§ Your instructions
Reproduce the entries. Each one must match the original exactly.

§ Given records
....................

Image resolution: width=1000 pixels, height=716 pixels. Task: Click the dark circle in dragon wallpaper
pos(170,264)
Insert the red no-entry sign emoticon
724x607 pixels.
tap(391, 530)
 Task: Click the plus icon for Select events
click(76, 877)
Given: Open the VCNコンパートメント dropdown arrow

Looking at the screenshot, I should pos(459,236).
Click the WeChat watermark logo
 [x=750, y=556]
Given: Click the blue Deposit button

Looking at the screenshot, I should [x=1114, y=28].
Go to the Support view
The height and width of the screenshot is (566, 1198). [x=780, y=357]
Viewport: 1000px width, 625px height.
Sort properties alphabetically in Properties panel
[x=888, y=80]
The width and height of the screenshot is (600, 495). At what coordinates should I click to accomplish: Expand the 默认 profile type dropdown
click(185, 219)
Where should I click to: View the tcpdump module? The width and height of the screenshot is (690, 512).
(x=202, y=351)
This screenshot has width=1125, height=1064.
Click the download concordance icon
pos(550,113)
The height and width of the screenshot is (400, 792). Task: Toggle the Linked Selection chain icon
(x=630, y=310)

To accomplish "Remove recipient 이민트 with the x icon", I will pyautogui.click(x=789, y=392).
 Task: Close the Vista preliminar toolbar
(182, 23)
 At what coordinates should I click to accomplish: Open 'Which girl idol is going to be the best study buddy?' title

....................

§ Expected output
Image resolution: width=1000 pixels, height=716 pixels. Task: Click the dark circle in dragon wallpaper
pos(170,264)
Insert the red no-entry sign emoticon
724x607 pixels.
tap(391, 530)
 Task: Click the plus icon for Select events
click(76, 877)
Given: Open the VCNコンパートメント dropdown arrow

Looking at the screenshot, I should pos(459,236).
Click the WeChat watermark logo
 [x=750, y=556]
Given: Click the blue Deposit button

Looking at the screenshot, I should [x=1114, y=28].
Go to the Support view
The height and width of the screenshot is (566, 1198). [x=780, y=357]
Viewport: 1000px width, 625px height.
Sort properties alphabetically in Properties panel
[x=888, y=80]
The width and height of the screenshot is (600, 495). At what coordinates should I click to accomplish: Expand the 默认 profile type dropdown
click(185, 219)
Where should I click to: View the tcpdump module? The width and height of the screenshot is (690, 512).
(x=202, y=351)
This screenshot has width=1125, height=1064.
Click the download concordance icon
pos(550,113)
The height and width of the screenshot is (400, 792). Task: Toggle the Linked Selection chain icon
(x=630, y=310)

To accomplish "Remove recipient 이민트 with the x icon", I will pyautogui.click(x=789, y=392).
 Task: Close the Vista preliminar toolbar
(182, 23)
 At what coordinates should I click to accomplish: Open 'Which girl idol is going to be the best study buddy?' title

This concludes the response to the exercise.